Washington Irving's "The Devil and Tom Walker" tells the story of Tom Walker selling his soul to the Devil in order to be wealthy. Unfortunately for Tom, his demise came with his own denouncing of the Devil.
Making predictions about a text depends upon a reader's prior knowledge regarding the adage of selling one's soul to the Devil and a tumultuous relationship between a husband and a wife. If a reader is familiar with the tale of what happens when one sells his or her to the Devil, the reader can predict that Tom's life will end in order to make good on his contract. As for Tom's wife, one could predict that he is willing to give her up for anything (since she beats him and steals from him).
When defining if something shocks a reader, one must consider the reader's likes and dislikes. If a reader is one who enjoys horror and suspense, he or she may not be surprised by anything that happens in the text. On the other hand, some readers may be surprised that Tom refuses the Devil's initial bargain (to be a slave trader). Given his temperament, Tom may not seem to be one who would care about human life.
Essentially, each individual reader may react differently regarding his or her predictions and the events within the story which may surprise him or her.
A reader might predict that Tom Walker would make the deal with the devil since the riches would make him "wealthy for life." After all, Tom and his wife are both described as "miserly" which means that they hoard wealth and dislike spending money. It is quite surprising, then, when Tom decides against making the deal but, perhaps, more understandable when we consider that he often quarreled with his wife and cheated her, just for the sake of it.

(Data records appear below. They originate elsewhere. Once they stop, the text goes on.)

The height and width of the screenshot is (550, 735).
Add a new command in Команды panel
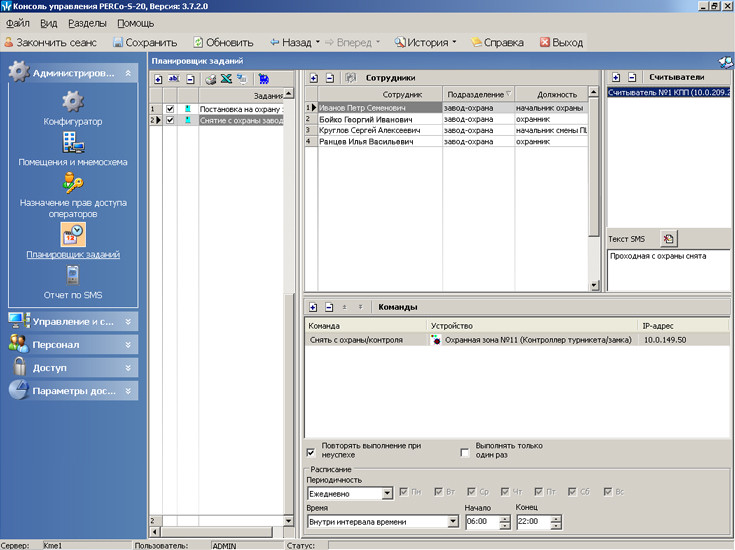click(x=313, y=308)
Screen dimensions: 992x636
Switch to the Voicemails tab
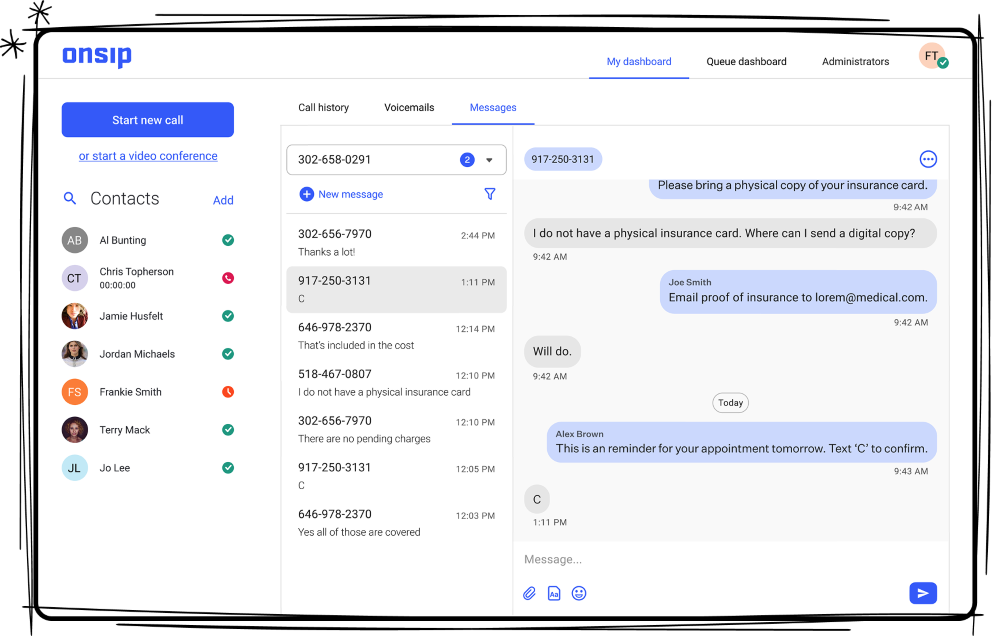(409, 107)
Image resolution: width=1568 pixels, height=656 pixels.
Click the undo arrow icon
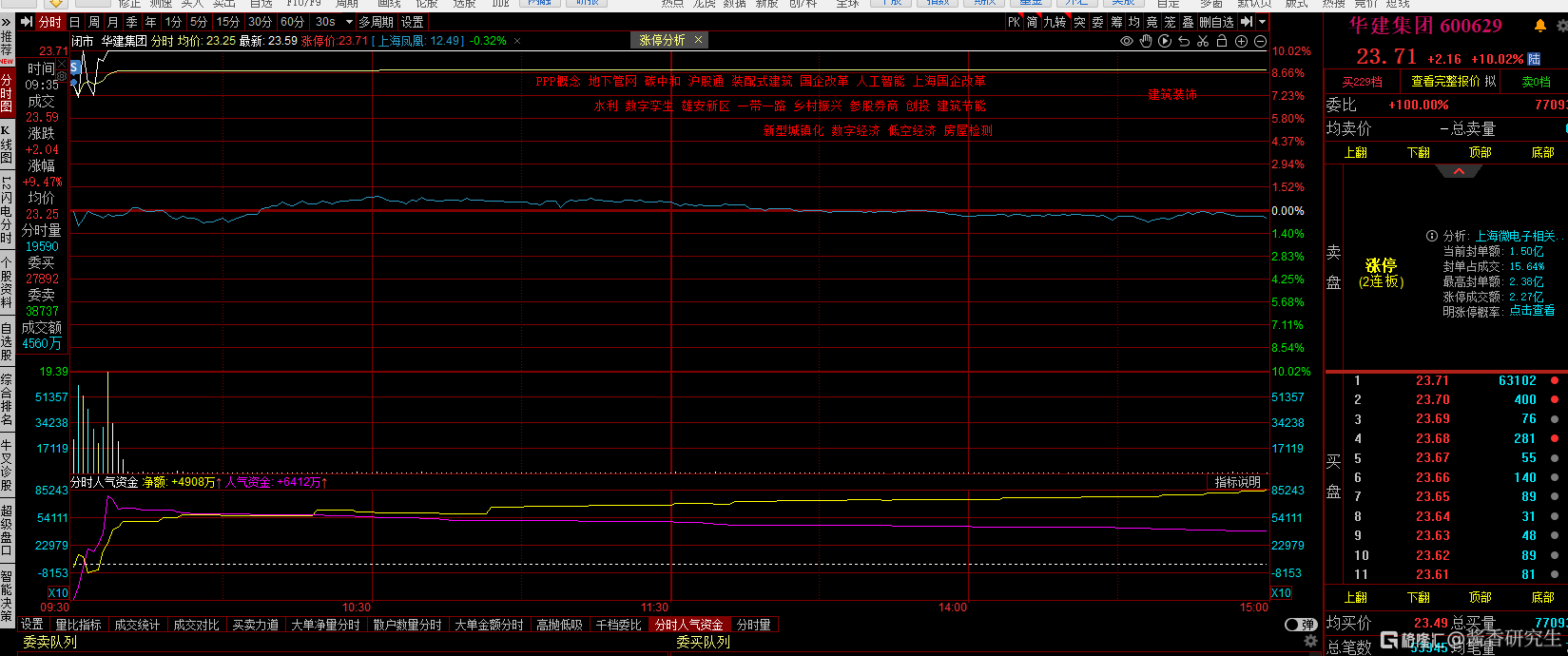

After Tom decides against the deal, we might predict that his wife, being so "miserly," would try and make a deal with the devil herself and this does indeed happen. What is surprising, however, is that the devil does not make a deal with her and she instead disappears, presumably dragged off by the devil's horse.
Finally, considering the fate of his wife, it is surprising that Tom returns to the devil to sell his soul. The "regret" he feels from his new way of life as a moneylender is, arguably, the biggest shock of all but is effective in conveying Irving's central message: that greed will only lead to self-destruction.